This video is part of the Deep Learning Summit - Track 1, Montreal, 2017 Event. If you would like to access all of the videos please click here.

Panel of Pioneers (Half version)

Joelle Pineau, Associate Professor at McGill University

Joelle Pineau is an Associate Professor and William Dawson Scholar at McGill University where she co-directs the Reasoning and Learning Lab. Dr. Pineau’s research focuses on developing new models and algorithms for planning and learning in complex partially-observable domains. She also works on applying these algorithms to complex problems in robotics, health care, games and conversational agents. She serves on the editorial board of the Journal of Artificial Intelligence Research and the Journal of Machine Learning Research and is currently President-Elect of the International Machine Learning Society. She is a Senior Fellow of the Canadian Institute for Advanced Research and in 2016 was named a member of the College of New Scholars, Artists and Scientists by the Royal Society of Canada.

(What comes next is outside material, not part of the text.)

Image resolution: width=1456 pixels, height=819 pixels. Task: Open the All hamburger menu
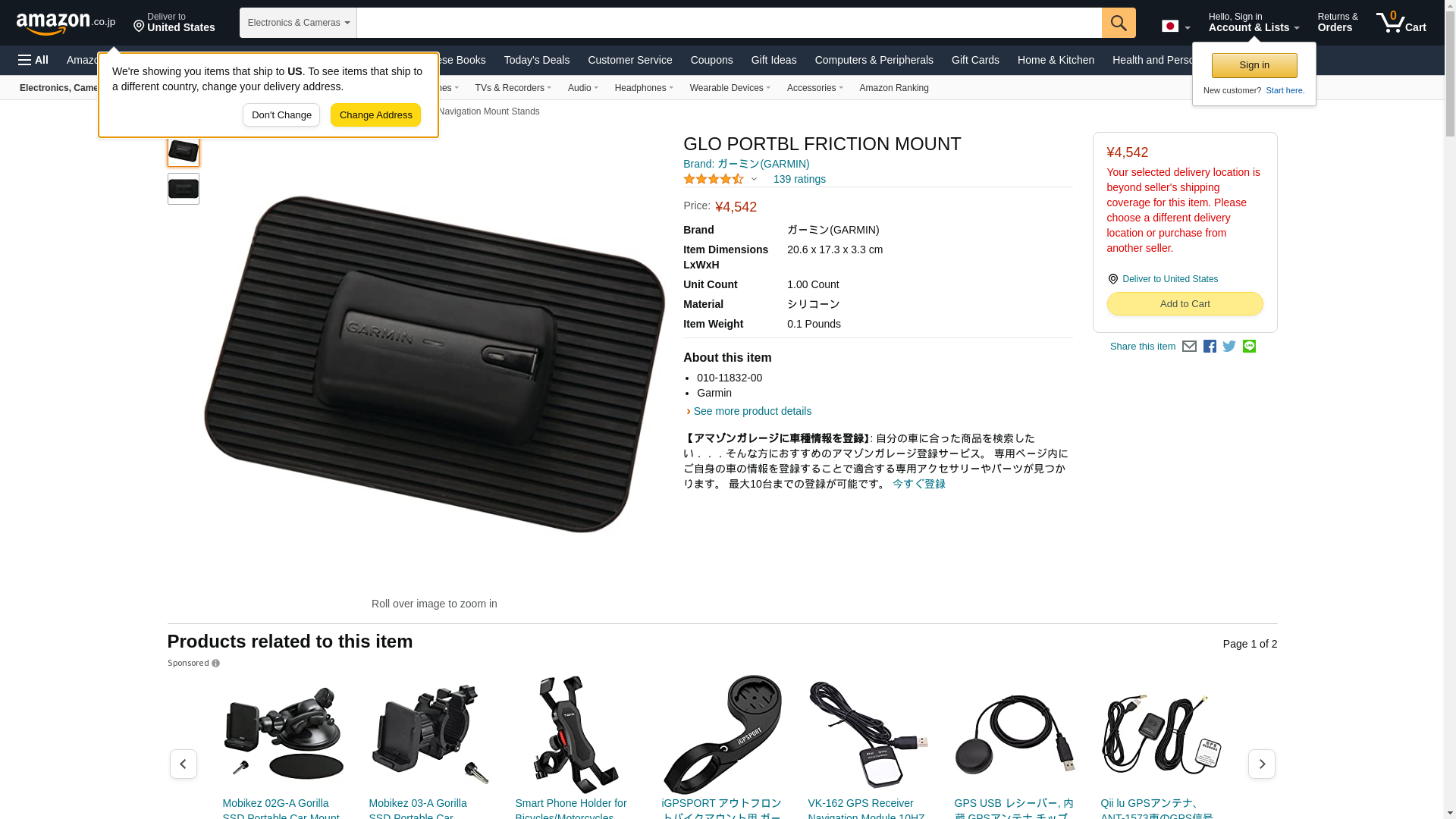(x=33, y=60)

Geoffrey Hinton, Professor at University of Toronto

Geoffrey Hinton designs machine learning algorithms. His aim is to discover a learning procedure that is efficient at finding complex structure in large, high-dimensional datasets and to show that this is how the brain learns to see. He was one of the researchers who introduced the back-propagation algorithm and the first to use backpropagation for learning word embeddings. His other contributions to neural network research include Boltzmann machines, distributed representations, time-delay neural nets, mixtures of experts, variational learning, products of experts and deep belief nets. His research group in Toronto made major breakthroughs in deep learning that have revolutionized speech recognition and object classification.

Yann LeCun, Director of AI Research at Facebook

Yann is the Director of AI Research at Facebook since December 2013, and Silver Professor at New York University on a part time basis, mainly affiliated with the NYU Center for Data Science, and the Courant Institute of Mathematical Science. He received the EE Diploma from Ecole Supérieure d’Ingénieurs en Electrotechnique et Electronique (ESIEE Paris), and a PhD in CS from Université Pierre et Marie Curie (Paris). After a postdoc at the University of Toronto, he joined AT&T Bell Laboratories in Holmdel, NJ. He became head of the Image Processing Research Department at AT&T Labs-Research in 1996, and joined NYU as a professor in 2003, after a brief period as a Fellow of the NEC Research Institute in Princeton. He is the co-director of the Neural Computation and Adaptive Perception Program of CIFAR, and co-lead of the Moore-Sloan Data Science Environments for NYU. He received the 2014 IEEE Neural Network Pioneer Award.

Yoshua Bengio, Full Professor at Université de Montréal

Yoshua Bengio (PhD in CS, McGill University, 1991), post-docs at M.I.T. (Michael Jordan) and AT&T Bell Labs (Yann LeCun), CS professor at Université de Montréal, Canada Research Chair in Statistical Learning Algorithms, NSERC Chair, CIFAR Fellow, member of NIPS foundation board and former program/general chair, co-created ICLR conference, authored two books and over 300 publications, the most cited being in the areas of deep learning, recurrent networks, probabilistic learning, natural language and manifold learning. He is among the most cited Canadian computer scientists and is or has been associate editor of the top journals in machine learning and neural networks.